### EXERCISE BRIEF
What should be copied is the stretch of entries below from the line with "Instruction: Favorite the" up to and including the line with "This screenshot has height=195, width=400.", exactly and without images.

### ENTRIES SHOWN
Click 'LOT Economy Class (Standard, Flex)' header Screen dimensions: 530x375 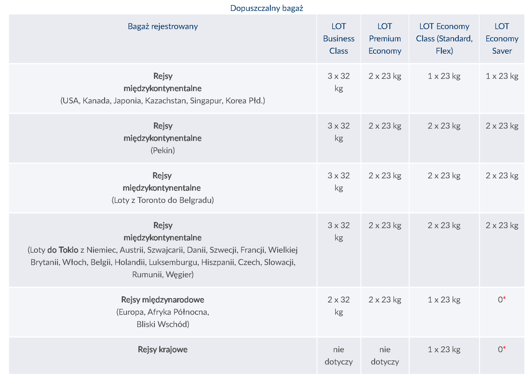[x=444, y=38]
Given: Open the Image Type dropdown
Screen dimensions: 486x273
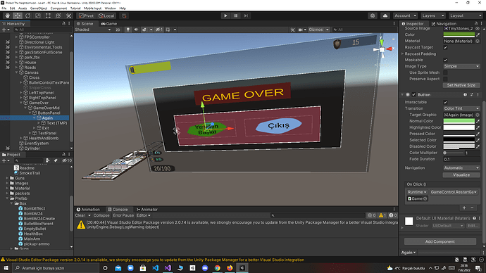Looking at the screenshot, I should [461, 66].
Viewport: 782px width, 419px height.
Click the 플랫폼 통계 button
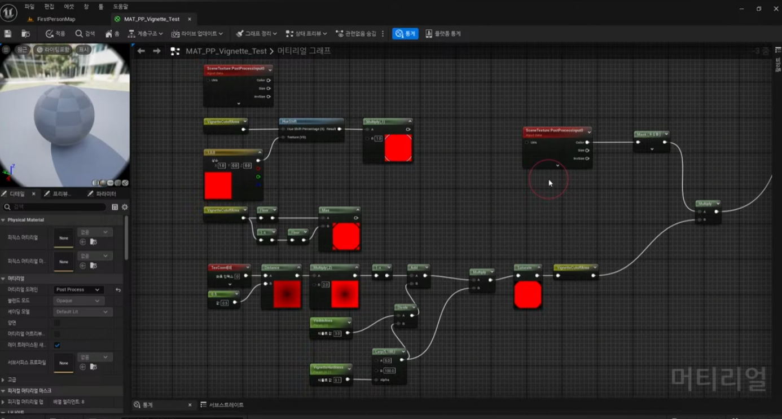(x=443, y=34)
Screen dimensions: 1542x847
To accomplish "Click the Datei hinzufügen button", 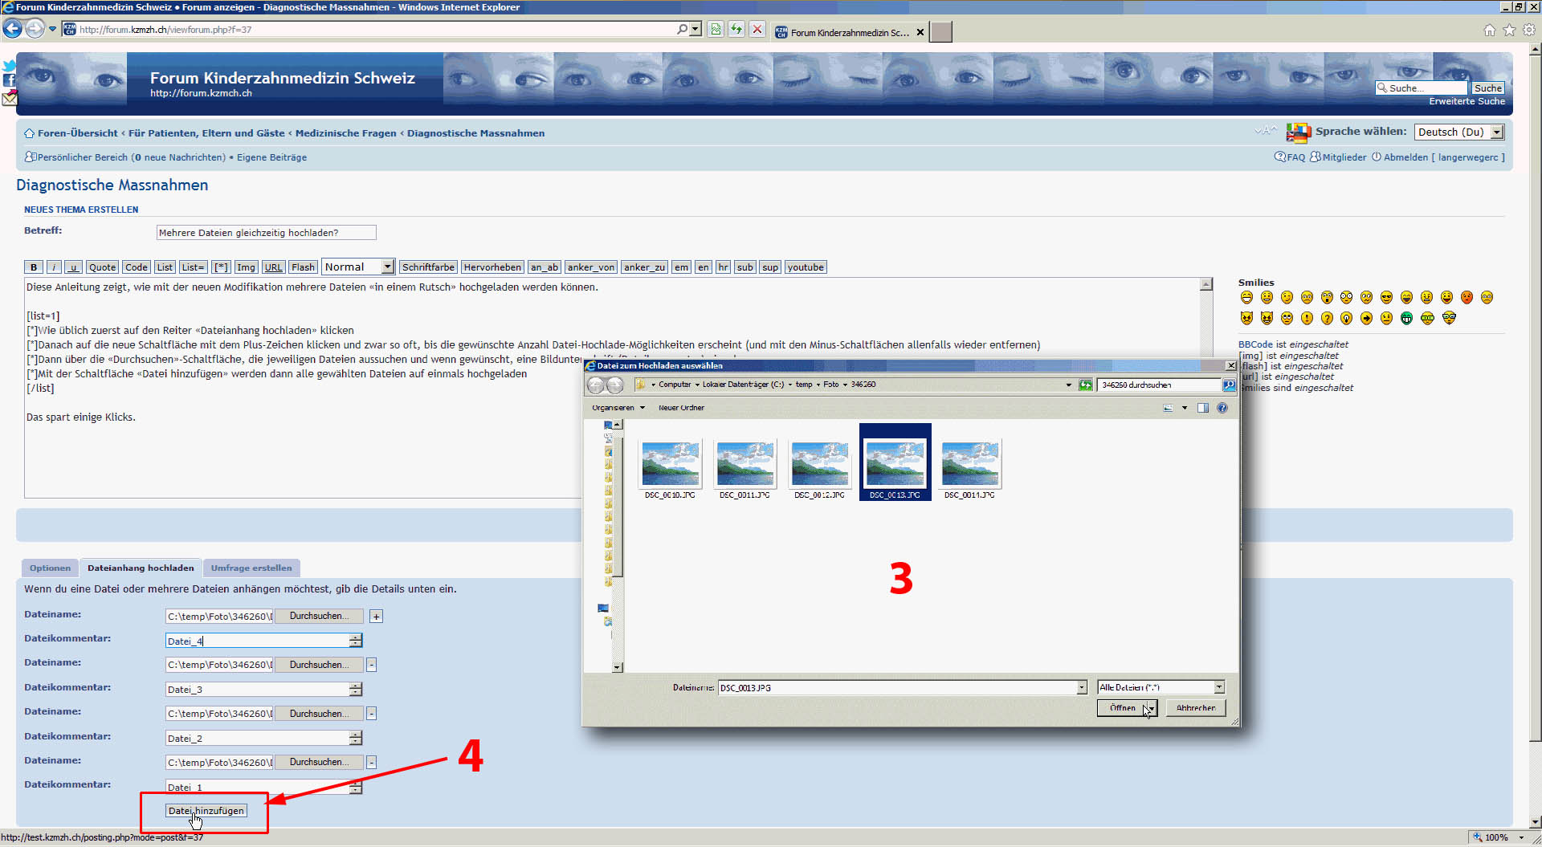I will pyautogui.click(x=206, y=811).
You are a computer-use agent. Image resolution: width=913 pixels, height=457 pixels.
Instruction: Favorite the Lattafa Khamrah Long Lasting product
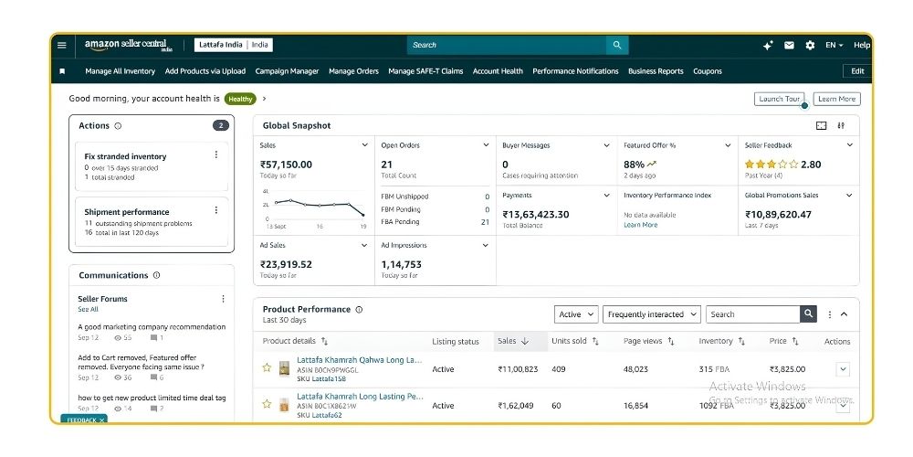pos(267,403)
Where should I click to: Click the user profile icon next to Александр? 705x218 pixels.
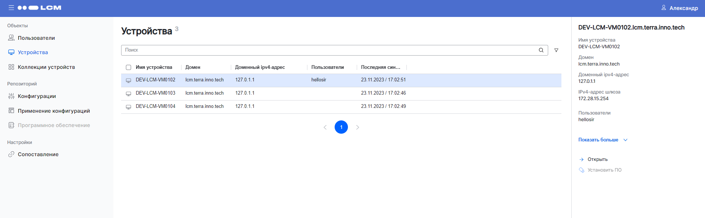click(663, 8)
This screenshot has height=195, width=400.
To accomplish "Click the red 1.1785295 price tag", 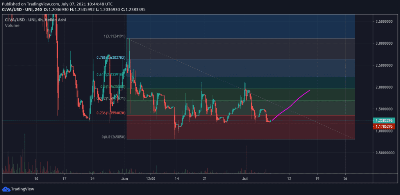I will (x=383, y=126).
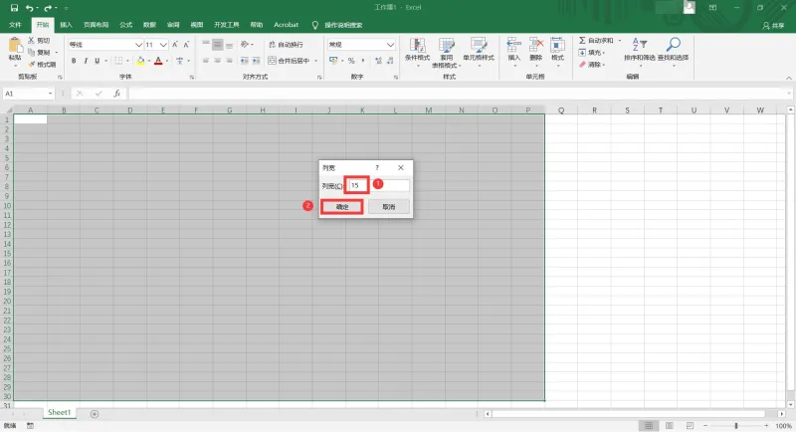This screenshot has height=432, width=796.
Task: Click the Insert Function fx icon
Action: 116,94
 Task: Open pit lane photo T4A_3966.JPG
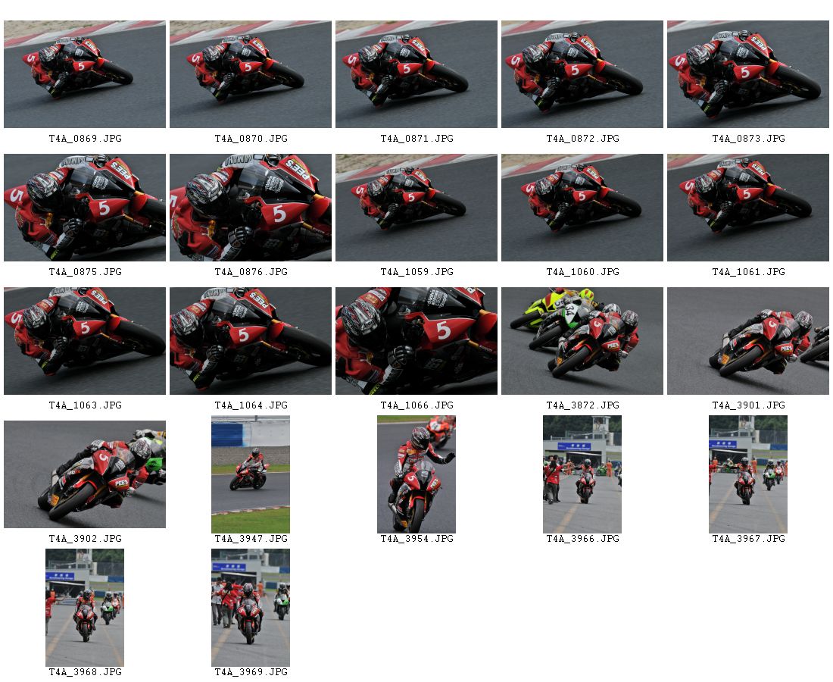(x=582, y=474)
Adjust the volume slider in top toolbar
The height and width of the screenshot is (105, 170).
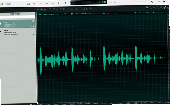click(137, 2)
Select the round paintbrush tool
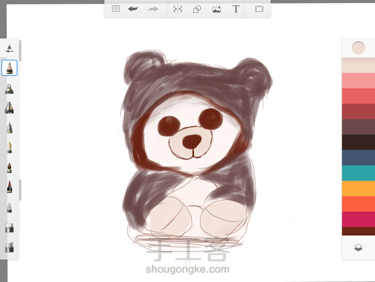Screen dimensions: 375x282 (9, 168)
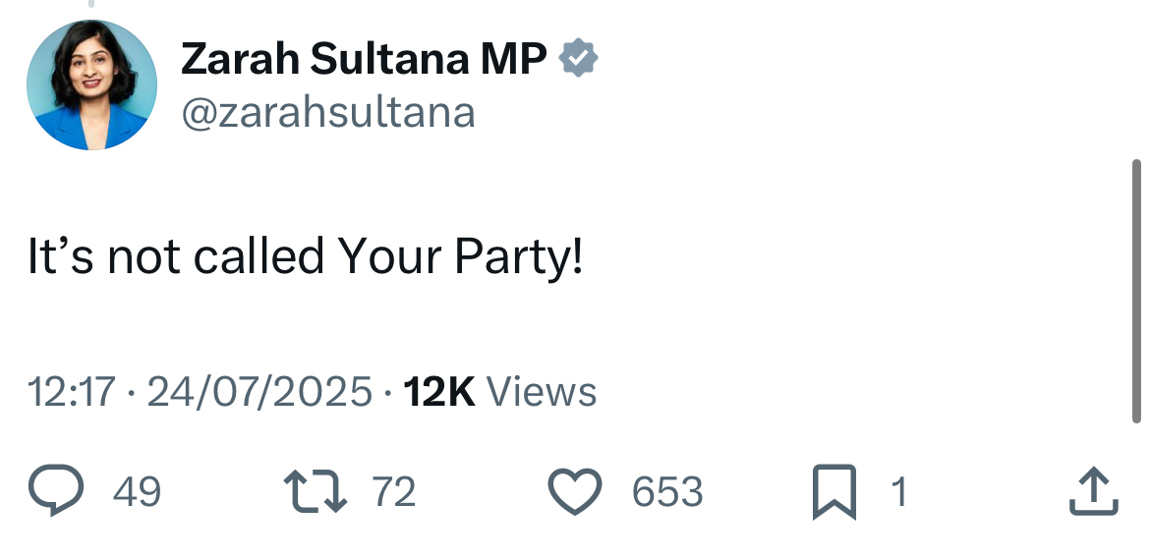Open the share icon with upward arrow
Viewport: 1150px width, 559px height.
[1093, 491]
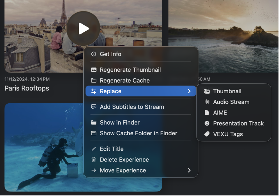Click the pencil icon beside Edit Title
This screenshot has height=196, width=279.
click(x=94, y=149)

### WORKED SOLUTION
Instruction: Favorite the Lattafa Khamrah Long Lasting product
pos(267,403)
Where should I click to: Click the user profile icon next to Александр? 705x218 pixels.
click(663, 8)
This screenshot has height=195, width=400.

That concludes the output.